Le duc de Guise tué au château
Ce matin, au château de Blois, Henri de Lorraine, duc de Guise et lieutenant général du royaume, a été frappé à mort par des gentilshommes de la garde du roi, dans les appartements royaux où il se rendait pour le Conseil. Il est tombé au pied du lit du roi.
Le château de Blois s’est réveillé ce matin sur un coup dont la cour n’avait pas idée la veille au soir. Le duc de Guise, Henri de Lorraine, lieutenant général du royaume et la première épée du parti catholique, est mort dans les appartements du roi, percé de coups par des gentilshommes de la garde. On l’avait mandé pour le Conseil ; il n’en est pas ressorti vivant.

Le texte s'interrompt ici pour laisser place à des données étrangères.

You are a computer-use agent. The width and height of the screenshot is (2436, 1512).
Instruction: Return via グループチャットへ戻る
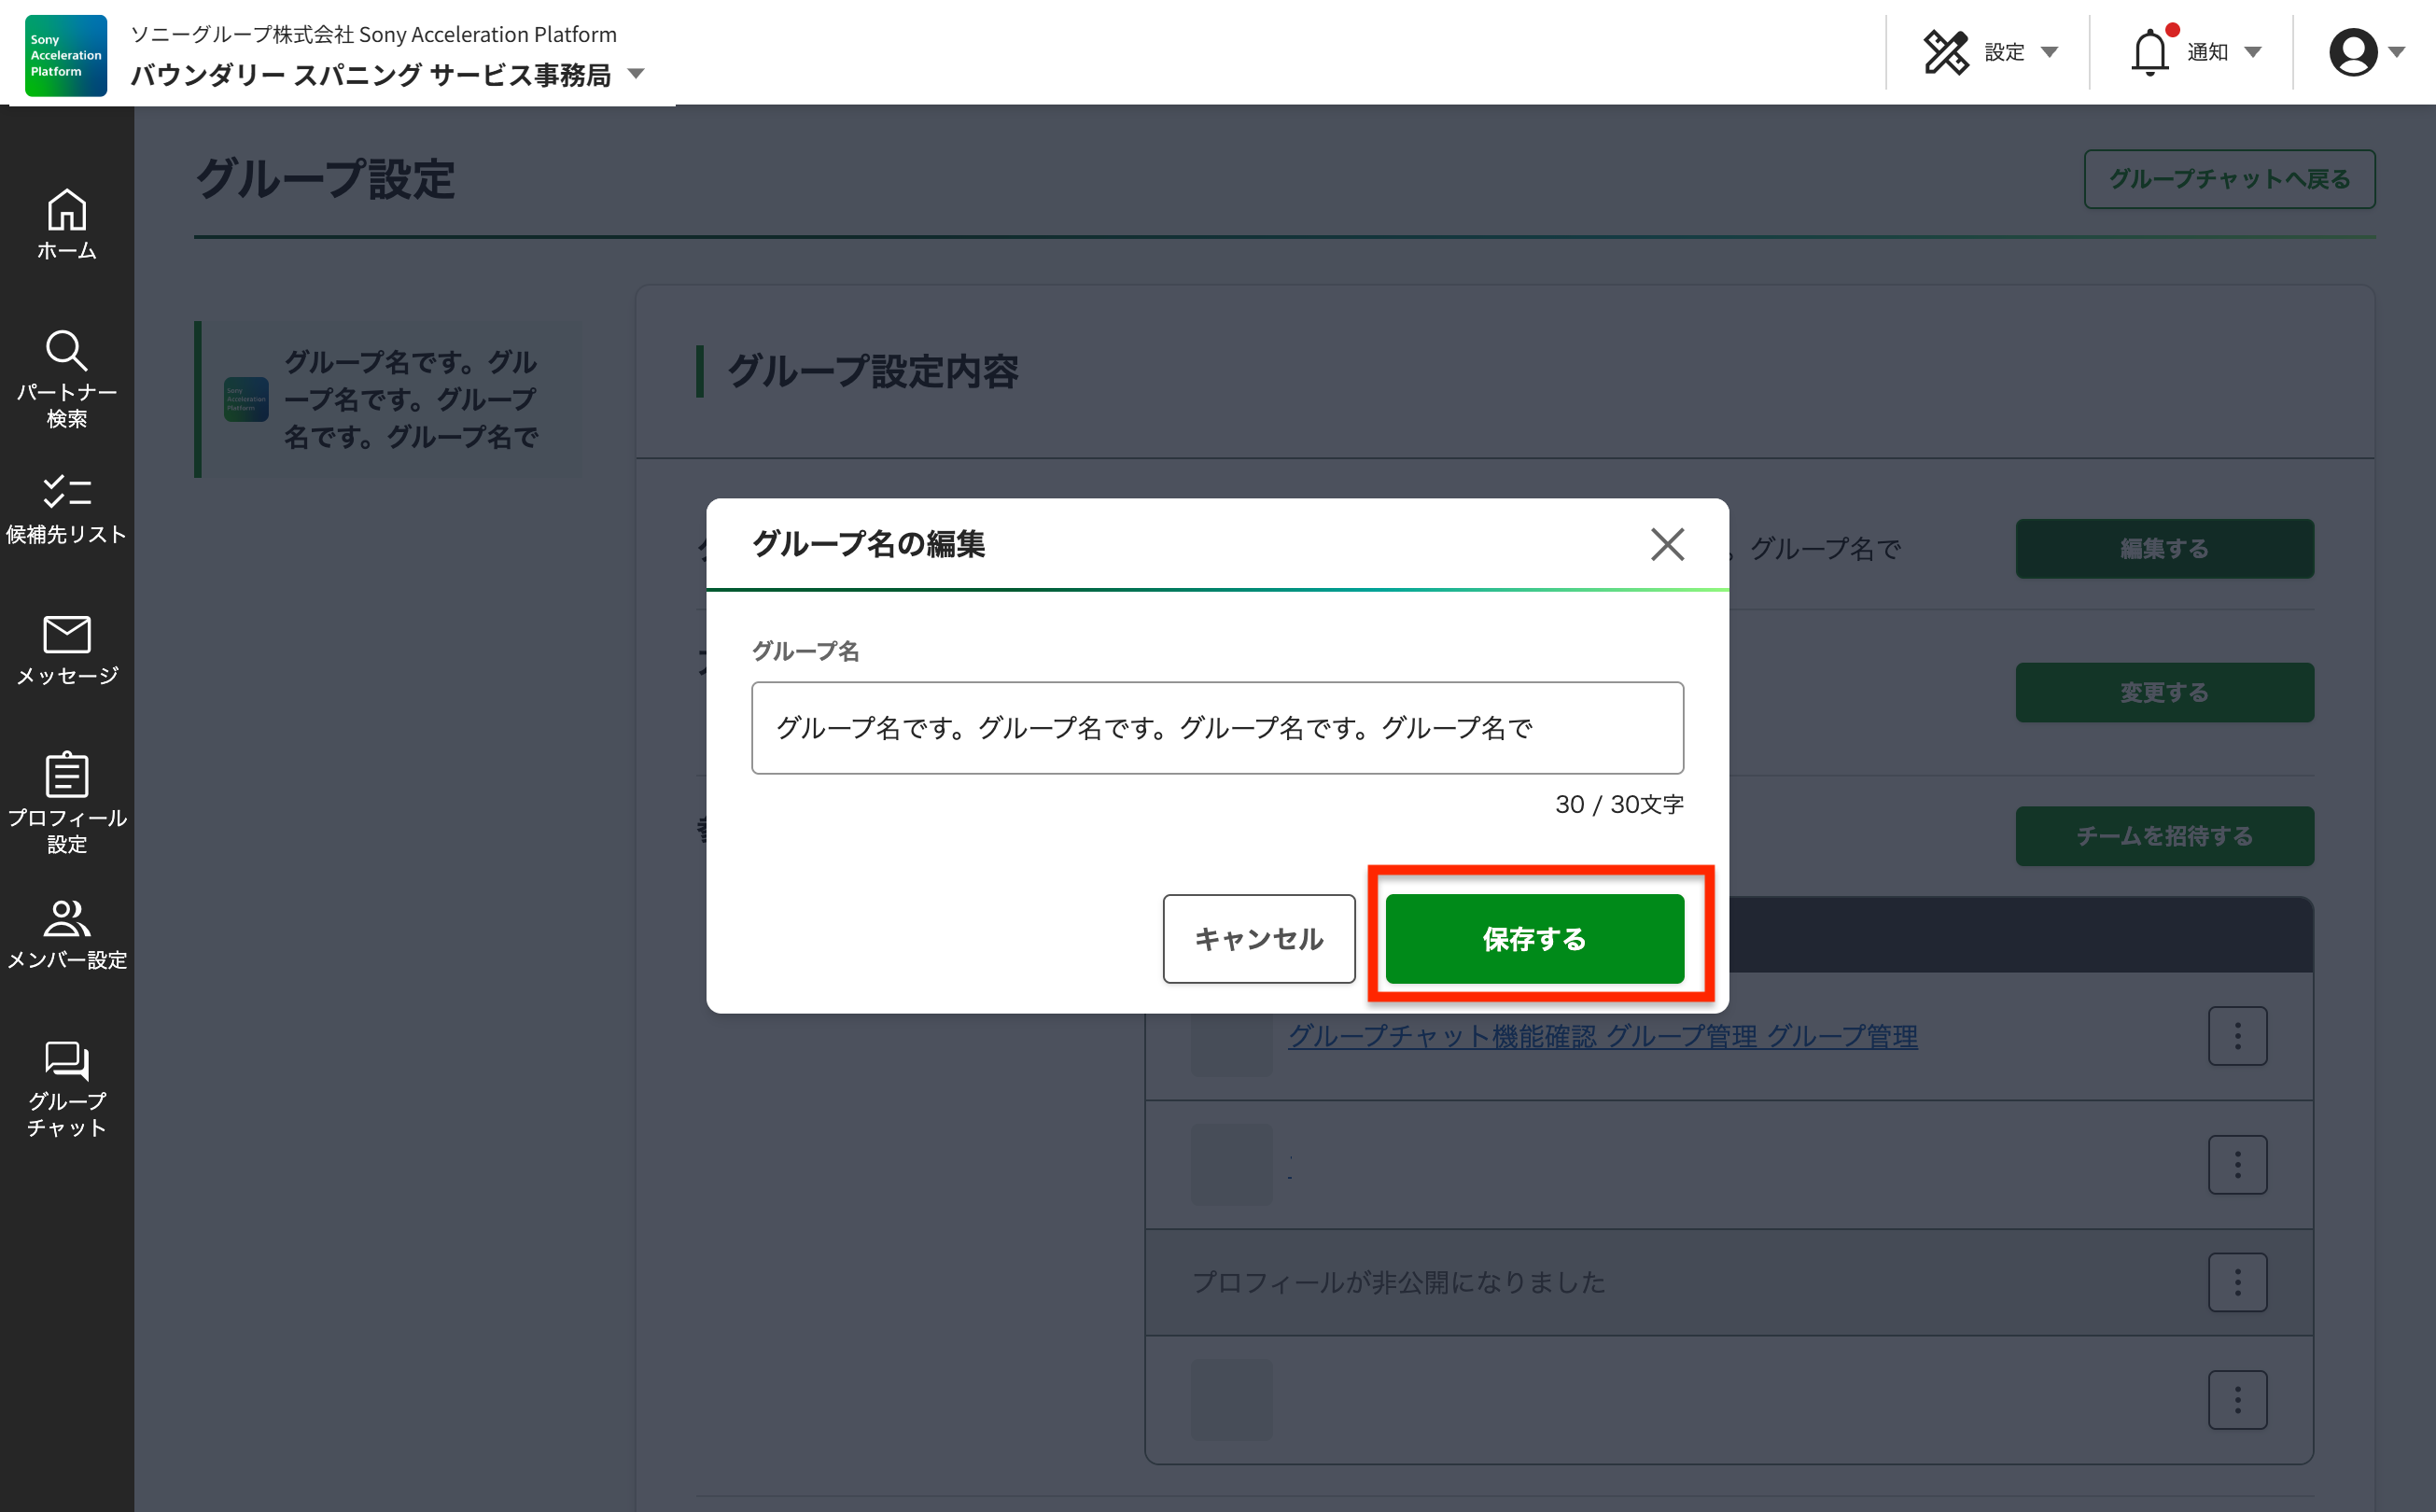[x=2229, y=179]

Depuis l’ouverture des États en cette ville, le duc tenait le haut du pavé. Les députés le suivaient, la faveur populaire le portait, et nul dans l’assemblée ne pesait autant que lui. C’est cet homme-là que le roi Henri, troisième du nom, vient d’abattre au cœur de sa propre demeure. À l’heure où nous écrivons, le château est fermé, gardé, et la nouvelle passe de bouche en bouche sans que chacun en démêle encore le vrai du bruit.
Nous rapportons ici ce que les gens du château ont vu et redit dans les heures qui ont suivi. Le détail du matin nous vient de récits qui ne s’accordent pas tous ; nous marquerons ce qui est tenu pour sûr et ce qui ne l’est qu’à demi.
Un Conseil convoqué de grand matin
Le Conseil avait été appelé pour une heure matinale, plus tôt qu’à l’ordinaire. Les seigneurs conviés s’étaient assemblés dans la salle du Conseil, au deuxième étage du château, où l’on attendait le roi. Le duc de Guise, comme lieutenant général, y avait sa place et s’y est rendu.
On dit qu’il avait passé une nuit courte et une matinée froide, qu’il s’était fait porter quelque douceur au corps de garde avant d’entrer, et qu’il ne montrait nul trouble. Rien, dans sa contenance, ne laissait voir qu’il se défiât de la maison où il entrait. Selon les récits, des avis lui étaient pourtant parvenus ces derniers jours, qu’il avait écartés.
L’appel vers le cabinet du roi
Le Conseil à peine commencé, le duc fut prié de passer auprès du roi, qui le demandait dans son cabinet — celui qu’on nomme le cabinet vieux, attenant à la chambre. On lui fit dire, selon ce qu’on rapporte, que Sa Majesté voulait l’entretenir avant de siéger. Le secrétaire d’État Revol aurait porté ou appuyé ce mot ; nous le donnons pour ce qu’il vaut, tel qu’on nous l’a redit.
Le duc se leva et prit le chemin qu’on lui indiquait, à travers les appartements royaux, pour gagner la chambre puis le cabinet. C’est dans ce passage, hors de la salle du Conseil et loin de sa suite laissée en arrière, qu’il tomba dans le piège.
L’embuscade de la garde
Des gentilshommes de la garde ordinaire du roi, ceux que l’on appelle les Quarante-Cinq, l’attendaient dans la chambre et aux abords. À peine le duc engagé parmi eux, ils se jetèrent sur lui. On parle de plusieurs qui frappèrent des dagues et des épées, d’autres postés pour lui couper toute retraite et fermer les portes derrière lui.
Le nombre de ceux qui portèrent les coups varie selon les bouches — huit, disent les uns, davantage disent les autres. Ce qui est tenu pour sûr, c’est que le duc, homme de grande force, se débattit et traîna ses assaillants sur quelque distance avant de succomber. On le dit atteint de coups au corps et à la gorge.
Il s’abattit enfin au pied du lit du roi, dans la chambre même. Ainsi mourut, dans la maison du roi et de la main de ses gardes, celui qui commandait naguère aux rues de Paris.
Le château fermé, des seigneurs arrêtés
La chose faite, le roi fit garder les issues. Dans la foulée furent saisis plusieurs proches et partisans du parti, tenus désormais sous bonne garde au château. On nomme parmi eux le cardinal de Guise, frère du duc, et le vieux cardinal de Bourbon ; d’autres députés et gentilshommes de la Ligue auraient été arrêtés ou consignés.
On assure que le roi, dès le coup porté, s’est montré maître de lui et a fait savoir à son entourage qu’il entendait désormais régner sans partage. Le sort réservé aux prisonniers n’est pas connu à cette heure, non plus que le compte exact de ceux qu’on a pris. La ville de Blois, au bas du château, apprend la nouvelle par degrés, entre stupeur et rumeur.